FROM THE ASBURY PARK PRESS:
ROBISON: How, exactly, should a ‘school’ be defined?
The complex world in which we live demands clarity in the definitions that are used, and, proper application of those definitions during the decision making process. One such case is the question of exactly what constitutes a school.
The importance of this issue is readily apparent in Lakewood, where there are now over 125 nonpublic schools, and land use laws that permit a school to placed just about anywhere. Less than one-third are listed on the New Jersey Department of Education website as a recognized or accredited school.
However, the importance of clear definitions that are properly used is pertinent to every municipality and school district. The impact of poor definitions, or disregard for clearly established definitions, on the local planning process and the taxpayers’ burden is significant.
The crux of the issue pertaining to schools is captured in the question: Does an entity that provides any form of education automatically qualify as a school or must that entity meet standards that have been developed by the state Department of Education, various statutes and subsequent court decisions?
There is a fundamental difference between a religious education center and a school. While the former is an absolutely essential element in our society, where freedom of religion and separation of church and state are cornerstones of a functioning democracy, such centers should not automatically qualify for various forms of support such as the busing of students or other state and local aid.
The religious education that occurs must be in addition to, and not in place of, the basic education that is required to be provided by a school before public support of any kind is provided. Dare I say a “thorough and efficient” education must be provided?
We must also constructively differentiate between vocational education and religious education at the secondary level. Entities such as the Ocean and Monmouth County Vocational School Districts do provide career training but they also provide basic academic training in-house or in concert with a local school district. These districts meet the compulsory education requirements.
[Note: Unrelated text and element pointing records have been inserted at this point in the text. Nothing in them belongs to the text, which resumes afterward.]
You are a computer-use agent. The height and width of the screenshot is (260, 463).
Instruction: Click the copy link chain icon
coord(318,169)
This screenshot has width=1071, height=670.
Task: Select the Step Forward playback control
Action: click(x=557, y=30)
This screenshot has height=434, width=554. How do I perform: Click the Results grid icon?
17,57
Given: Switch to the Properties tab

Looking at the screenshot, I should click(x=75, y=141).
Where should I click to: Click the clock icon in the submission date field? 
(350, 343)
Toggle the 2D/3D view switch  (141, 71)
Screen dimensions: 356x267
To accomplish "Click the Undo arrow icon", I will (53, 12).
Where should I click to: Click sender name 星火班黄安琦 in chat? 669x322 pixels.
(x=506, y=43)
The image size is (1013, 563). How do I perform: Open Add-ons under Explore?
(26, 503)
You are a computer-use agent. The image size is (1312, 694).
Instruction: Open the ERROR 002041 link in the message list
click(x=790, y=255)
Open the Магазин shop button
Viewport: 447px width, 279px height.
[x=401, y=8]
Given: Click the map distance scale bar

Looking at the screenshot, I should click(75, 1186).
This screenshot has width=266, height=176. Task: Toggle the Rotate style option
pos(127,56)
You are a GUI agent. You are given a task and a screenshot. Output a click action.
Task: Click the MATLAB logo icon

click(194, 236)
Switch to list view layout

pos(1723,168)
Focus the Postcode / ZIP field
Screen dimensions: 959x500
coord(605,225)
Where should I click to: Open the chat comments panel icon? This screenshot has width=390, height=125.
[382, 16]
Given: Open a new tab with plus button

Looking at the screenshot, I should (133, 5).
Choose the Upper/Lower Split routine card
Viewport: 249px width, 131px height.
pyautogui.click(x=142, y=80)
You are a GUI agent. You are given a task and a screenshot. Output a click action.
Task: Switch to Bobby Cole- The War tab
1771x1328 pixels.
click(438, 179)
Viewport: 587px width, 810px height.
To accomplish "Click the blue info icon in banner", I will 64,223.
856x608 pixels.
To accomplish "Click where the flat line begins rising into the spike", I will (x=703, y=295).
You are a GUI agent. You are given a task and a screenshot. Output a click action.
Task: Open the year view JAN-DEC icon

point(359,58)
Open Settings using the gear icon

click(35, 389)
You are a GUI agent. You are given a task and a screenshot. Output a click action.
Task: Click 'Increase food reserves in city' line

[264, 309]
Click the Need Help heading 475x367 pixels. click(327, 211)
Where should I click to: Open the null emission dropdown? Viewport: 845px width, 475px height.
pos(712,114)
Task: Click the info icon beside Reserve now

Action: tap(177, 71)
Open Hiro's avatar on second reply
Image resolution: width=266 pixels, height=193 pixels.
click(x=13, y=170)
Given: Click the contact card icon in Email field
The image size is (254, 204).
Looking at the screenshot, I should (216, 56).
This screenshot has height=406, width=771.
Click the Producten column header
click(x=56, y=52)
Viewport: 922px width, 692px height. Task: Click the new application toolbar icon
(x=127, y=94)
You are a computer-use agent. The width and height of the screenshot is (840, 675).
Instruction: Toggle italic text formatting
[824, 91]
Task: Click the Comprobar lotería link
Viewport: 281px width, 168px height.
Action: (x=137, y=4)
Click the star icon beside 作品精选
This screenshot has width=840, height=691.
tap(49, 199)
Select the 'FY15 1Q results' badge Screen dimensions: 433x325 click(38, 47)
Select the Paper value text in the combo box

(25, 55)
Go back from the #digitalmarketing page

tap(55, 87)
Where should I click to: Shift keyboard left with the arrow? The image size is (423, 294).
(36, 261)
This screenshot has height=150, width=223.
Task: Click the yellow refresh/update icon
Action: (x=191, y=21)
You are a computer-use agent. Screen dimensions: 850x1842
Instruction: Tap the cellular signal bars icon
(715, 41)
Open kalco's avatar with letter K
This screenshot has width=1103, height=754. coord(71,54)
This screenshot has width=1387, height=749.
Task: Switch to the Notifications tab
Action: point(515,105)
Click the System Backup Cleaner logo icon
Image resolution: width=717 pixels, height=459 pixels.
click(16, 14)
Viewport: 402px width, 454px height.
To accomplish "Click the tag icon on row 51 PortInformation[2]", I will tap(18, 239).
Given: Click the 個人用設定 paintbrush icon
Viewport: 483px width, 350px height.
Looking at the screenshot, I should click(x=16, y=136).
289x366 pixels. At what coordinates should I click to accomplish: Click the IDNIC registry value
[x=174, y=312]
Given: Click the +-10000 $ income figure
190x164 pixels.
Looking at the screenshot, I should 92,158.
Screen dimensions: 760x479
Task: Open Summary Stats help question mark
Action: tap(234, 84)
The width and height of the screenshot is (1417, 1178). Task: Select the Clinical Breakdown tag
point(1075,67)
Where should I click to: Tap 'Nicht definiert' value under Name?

In comparison, I submit that meeting the requirements of ordination in just about every faith requires study above and beyond the secondary level at an accredited university such as Beth Madresh Govoha or Princeton Seminary. Religious education at the secondary level and beyond, which is the choice of the student or parent, is above and beyond the compulsory education requirements established in New Jersey.
Similarly, if an applicant to a local zoning board of adjustment incorrectly defines a religious education center as a school, then the special privileges and considerations afforded to an inherently beneficial use should not apply.
The value of being treated as an inherently beneficial use must not be underestimated. It is significant. Depending on the specific wording of the local planning and zoning ordinance(s) an inherently beneficial use provides an opportunity for exceptions to established zoning standards without having to outline the positive and negative criteria that may result from the proposed project.
Zoning requirements play a major role in establishing the character of a neighborhood not to mention the market value of the land and improvements in that neighborhood. The burden of proof must rest with the entity claiming to be a school in order to be treated as an inherently beneficial use before a local zoning board.
Defining an entity as a school for either public funding or treatment as an inherently beneficial use does not create an undue burden. For example, in the case of secondary school-age children does an entity claiming to be a school issue a diploma that is sanctioned or recognized by the state? For both secondary and elementary age school children is there a curriculum that is actually implemented by a state approved teaching staff that provides basic instruction that will allow a child to advance academically and grow into a contributing member of society?
Every school board and municipal governing body has an excruciatingly difficult challenge when it comes to balancing the need to provide public services with the need to minimize tax rates. This job should not be made more difficult through imprecise definitions that lead to questionable allocations of public monies or inappropriate decisions affecting local development, which in turn generate a greater burden on municipal and school service delivery.
Frederick W. (Rob) Robison is a former borough administrator in Roselle and Atlantic Highlands. He lives in Lakewood.